Then aggregating the multi-scale context information extracted by different groups of convolution kernels, processing the feature information through batch normalization, and finally sending the feature information to a ReLu activation function, which can be expressed as:

wherein

An output feature map representing the nth set of convolution kernels of the ith multi-scale hole pyramid convolution aggregation module,

The scale perception crowd counting network with pyramid cavity convolution has a network structure which totally adopts 5 multi-scale cavity pyramid convolution aggregation modules. The first three modules divide the input feature map into four groups, and the four groups are respectively convoluted with 3 × 3 convolution kernels with the void ratios D being 1, 2, 3 and 4, and the number of output channels is 512. The fourth module divides the input feature map into two groups, the void ratio D is 1, 2, and the number of output channels is 256. The fifth module only uses a set of 3 × 3 convolution kernels with a void rate of 1, and the number of output channels is 128.

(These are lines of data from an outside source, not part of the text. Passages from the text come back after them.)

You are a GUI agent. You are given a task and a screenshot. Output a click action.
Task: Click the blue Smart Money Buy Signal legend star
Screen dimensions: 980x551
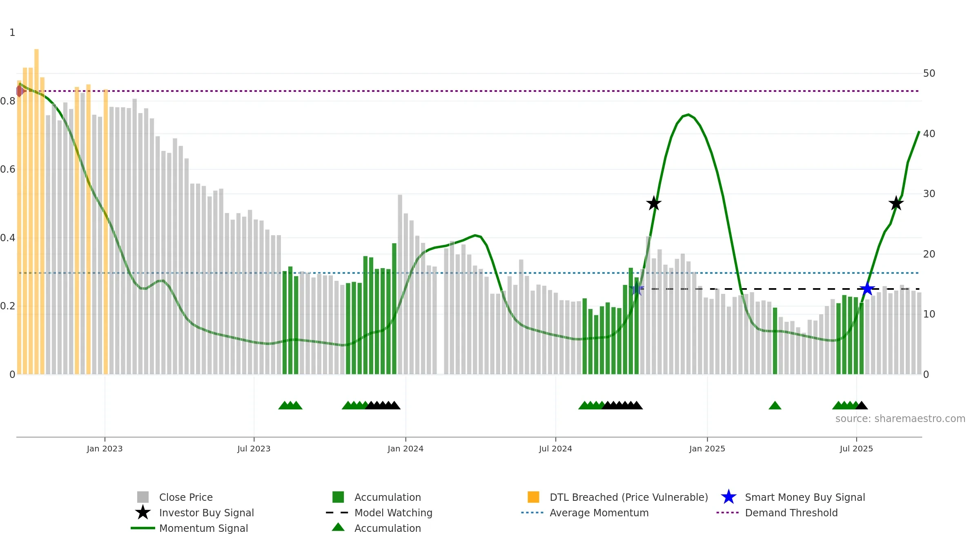coord(728,497)
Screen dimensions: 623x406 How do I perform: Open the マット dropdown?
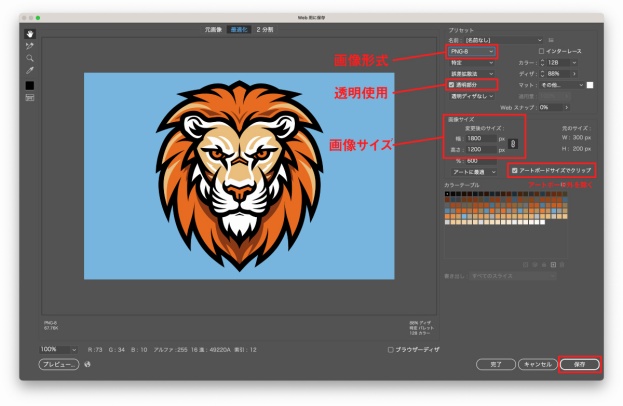(x=561, y=85)
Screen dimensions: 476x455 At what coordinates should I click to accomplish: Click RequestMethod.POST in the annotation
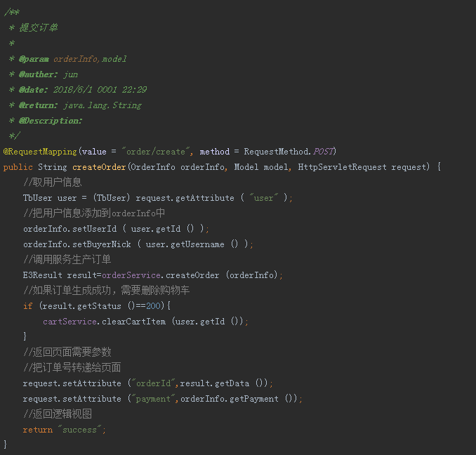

Further, the residual network structure with the multi-scale cavity pyramid convolution aggregation module in steps S1-2 and S2-2, as shown in fig. 4, specifically operates as follows:

firstly, in order to increase the network depth, 1 × 1 convolution layers are respectively added at two ends of a cavity pyramid cavity convolution module, batch normalization is carried out, and the normalized convolution layers are input into a Rule activation function. The present invention names this structure as a stack layer, and the output mapping of the stack layer can be expressed as:

F(X)＝δ₂(Φ(δ₁(X))) (3)

x represents the output of the previous layer as input to the residual network, delta_i(. to) represents the output mapping of the input through a 1 × 1 convolution kernel, batch normalization and ReLu activation function, phi (δ)₁(X)) is represented by delta₁(X) as input the output map obtained by the multi-scale hole pyramid convolution aggregation module (see in particular equation (2)).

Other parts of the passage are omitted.